Please repeat, unchanged, the lines at the top of the listing below, ending with the one that has "You are a GUI".

══════════

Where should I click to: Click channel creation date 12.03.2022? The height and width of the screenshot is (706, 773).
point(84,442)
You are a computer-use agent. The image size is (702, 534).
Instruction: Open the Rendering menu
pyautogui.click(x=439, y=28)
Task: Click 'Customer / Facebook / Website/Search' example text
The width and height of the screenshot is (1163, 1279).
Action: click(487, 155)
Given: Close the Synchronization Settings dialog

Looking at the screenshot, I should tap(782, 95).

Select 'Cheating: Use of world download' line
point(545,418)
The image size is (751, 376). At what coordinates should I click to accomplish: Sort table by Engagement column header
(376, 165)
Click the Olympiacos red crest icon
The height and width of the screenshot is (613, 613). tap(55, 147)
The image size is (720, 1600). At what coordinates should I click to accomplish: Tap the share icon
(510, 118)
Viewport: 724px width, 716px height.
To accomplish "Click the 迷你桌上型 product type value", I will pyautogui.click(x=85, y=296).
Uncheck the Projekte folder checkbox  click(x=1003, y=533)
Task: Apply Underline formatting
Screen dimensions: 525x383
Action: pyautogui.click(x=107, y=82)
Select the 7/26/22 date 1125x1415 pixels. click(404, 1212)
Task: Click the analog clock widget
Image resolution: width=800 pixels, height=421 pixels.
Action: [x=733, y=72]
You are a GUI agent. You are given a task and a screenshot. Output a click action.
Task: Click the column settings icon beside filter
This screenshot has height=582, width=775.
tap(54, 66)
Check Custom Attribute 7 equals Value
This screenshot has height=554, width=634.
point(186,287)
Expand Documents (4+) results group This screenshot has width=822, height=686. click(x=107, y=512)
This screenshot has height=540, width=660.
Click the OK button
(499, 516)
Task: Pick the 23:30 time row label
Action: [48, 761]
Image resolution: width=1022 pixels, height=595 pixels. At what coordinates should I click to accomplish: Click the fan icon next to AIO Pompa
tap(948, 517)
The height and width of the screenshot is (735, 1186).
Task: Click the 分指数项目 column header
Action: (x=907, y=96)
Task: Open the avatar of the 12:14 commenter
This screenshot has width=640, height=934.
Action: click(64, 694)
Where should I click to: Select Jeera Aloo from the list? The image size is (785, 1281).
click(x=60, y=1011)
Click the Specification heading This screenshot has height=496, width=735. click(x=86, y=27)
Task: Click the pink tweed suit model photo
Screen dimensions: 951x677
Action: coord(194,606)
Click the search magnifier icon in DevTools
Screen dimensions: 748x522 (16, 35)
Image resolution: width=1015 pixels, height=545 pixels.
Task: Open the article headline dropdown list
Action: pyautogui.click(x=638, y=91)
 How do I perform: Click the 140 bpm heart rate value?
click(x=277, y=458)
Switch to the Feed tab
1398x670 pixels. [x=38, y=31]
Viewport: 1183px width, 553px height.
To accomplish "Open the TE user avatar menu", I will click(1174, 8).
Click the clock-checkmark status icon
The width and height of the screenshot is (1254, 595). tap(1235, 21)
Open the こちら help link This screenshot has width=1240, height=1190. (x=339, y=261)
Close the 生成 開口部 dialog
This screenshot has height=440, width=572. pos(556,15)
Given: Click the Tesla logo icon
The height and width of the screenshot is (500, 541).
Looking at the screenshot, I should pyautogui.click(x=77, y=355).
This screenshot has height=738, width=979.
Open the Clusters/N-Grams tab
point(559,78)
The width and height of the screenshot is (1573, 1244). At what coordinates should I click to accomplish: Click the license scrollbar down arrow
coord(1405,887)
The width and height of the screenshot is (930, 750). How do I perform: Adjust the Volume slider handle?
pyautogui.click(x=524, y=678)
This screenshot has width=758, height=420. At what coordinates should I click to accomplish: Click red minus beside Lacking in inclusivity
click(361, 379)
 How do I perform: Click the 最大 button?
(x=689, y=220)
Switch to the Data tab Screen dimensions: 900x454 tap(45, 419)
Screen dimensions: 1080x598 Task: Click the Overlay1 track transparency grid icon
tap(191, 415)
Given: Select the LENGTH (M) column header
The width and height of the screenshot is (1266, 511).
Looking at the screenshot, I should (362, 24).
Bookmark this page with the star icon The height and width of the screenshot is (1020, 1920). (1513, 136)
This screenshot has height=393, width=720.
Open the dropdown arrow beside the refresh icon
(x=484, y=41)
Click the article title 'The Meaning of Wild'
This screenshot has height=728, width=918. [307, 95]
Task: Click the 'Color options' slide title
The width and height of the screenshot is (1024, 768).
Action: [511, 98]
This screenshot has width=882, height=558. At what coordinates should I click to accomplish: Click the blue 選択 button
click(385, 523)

══════════

Answer to the exercise:
Where should I click to: Click channel creation date 12.03.2022? The height and width of the screenshot is (706, 773).
point(84,442)
You are a computer-use agent. The image size is (702, 534).
Instruction: Open the Rendering menu
pyautogui.click(x=439, y=28)
Task: Click 'Customer / Facebook / Website/Search' example text
The width and height of the screenshot is (1163, 1279).
Action: click(487, 155)
Given: Close the Synchronization Settings dialog

Looking at the screenshot, I should tap(782, 95).

Select 'Cheating: Use of world download' line
point(545,418)
The image size is (751, 376). At what coordinates should I click to accomplish: Sort table by Engagement column header
(376, 165)
Click the Olympiacos red crest icon
The height and width of the screenshot is (613, 613). tap(55, 147)
The image size is (720, 1600). At what coordinates should I click to accomplish: Tap the share icon
(510, 118)
Viewport: 724px width, 716px height.
To accomplish "Click the 迷你桌上型 product type value", I will pyautogui.click(x=85, y=296).
Uncheck the Projekte folder checkbox  click(x=1003, y=533)
Task: Apply Underline formatting
Screen dimensions: 525x383
Action: pyautogui.click(x=107, y=82)
Select the 7/26/22 date 1125x1415 pixels. click(404, 1212)
Task: Click the analog clock widget
Image resolution: width=800 pixels, height=421 pixels.
Action: [x=733, y=72]
You are a GUI agent. You are given a task and a screenshot. Output a click action.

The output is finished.